The goal of postharvest fat processing is to eliminate contaminants, including cellular debris, free oil, and other nonviable components of the lipoaspirate such as hematogenous cells.¹⁸ Inclusion of these contaminants in the grafted material is believed to result in increased inflammation, and thus in lower rates of graft retention.¹⁹

In addition to this, many authors believe that maximizing the number of adipose-derived mesenchymal stem cells in the grafted material improves graft viability.²⁰ This belief is based on research demonstrating that adipose-derived mesenchymal stem cells are highly proliferative, and can stimulate regeneration of grafted material by attracting host cells to the graft site.²¹

This study employed a standardized method for preparing the graft prior to injection. We utilized the Puregraft system to remove contaminants, such as free lipid and fibrotic tissue, from the adipocyte septa white and red blood cells. The washing technique used in this study is efficient for processing larger volumes of lipoaspirate in a feasible time frame.²² We acknowledge that the same instruments and devices may not be available worldwide. However, we believe that standardization is the key to achieving reproducible results. Further studies with other methods of standardization are encouraged.

• **Recorded data**:
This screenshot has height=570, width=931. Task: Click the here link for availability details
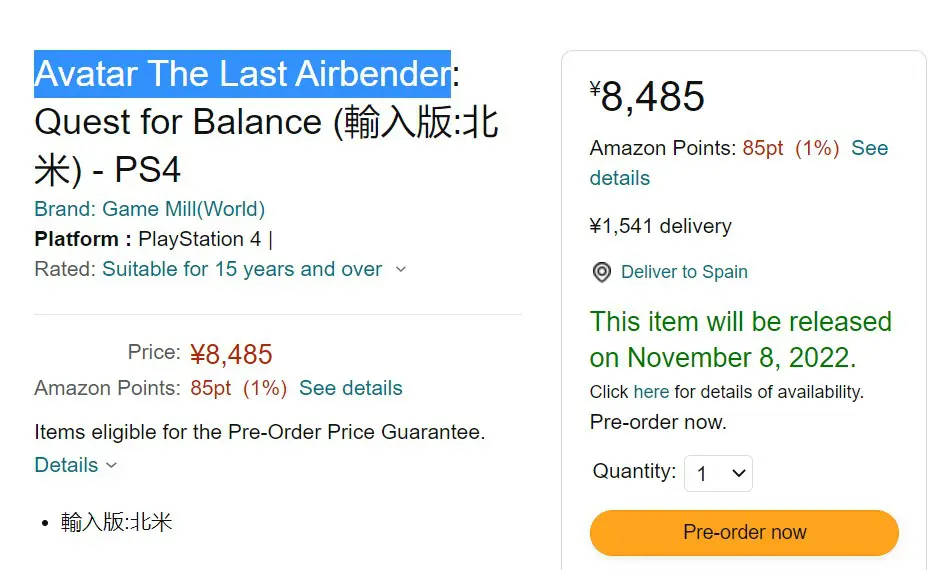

• **Work instructions**: Write out, word for word, the part of the fat-grafting passage from "This study employed" to "standardization are encouraged.", including both ends.

• **The completed task**:
This study employed a standardized method for preparing the graft prior to injection. We utilized the Puregraft system to remove contaminants, such as free lipid and fibrotic tissue, from the adipocyte septa white and red blood cells. The washing technique used in this study is efficient for processing larger volumes of lipoaspirate in a feasible time frame.²² We acknowledge that the same instruments and devices may not be available worldwide. However, we believe that standardization is the key to achieving reproducible results. Further studies with other methods of standardization are encouraged.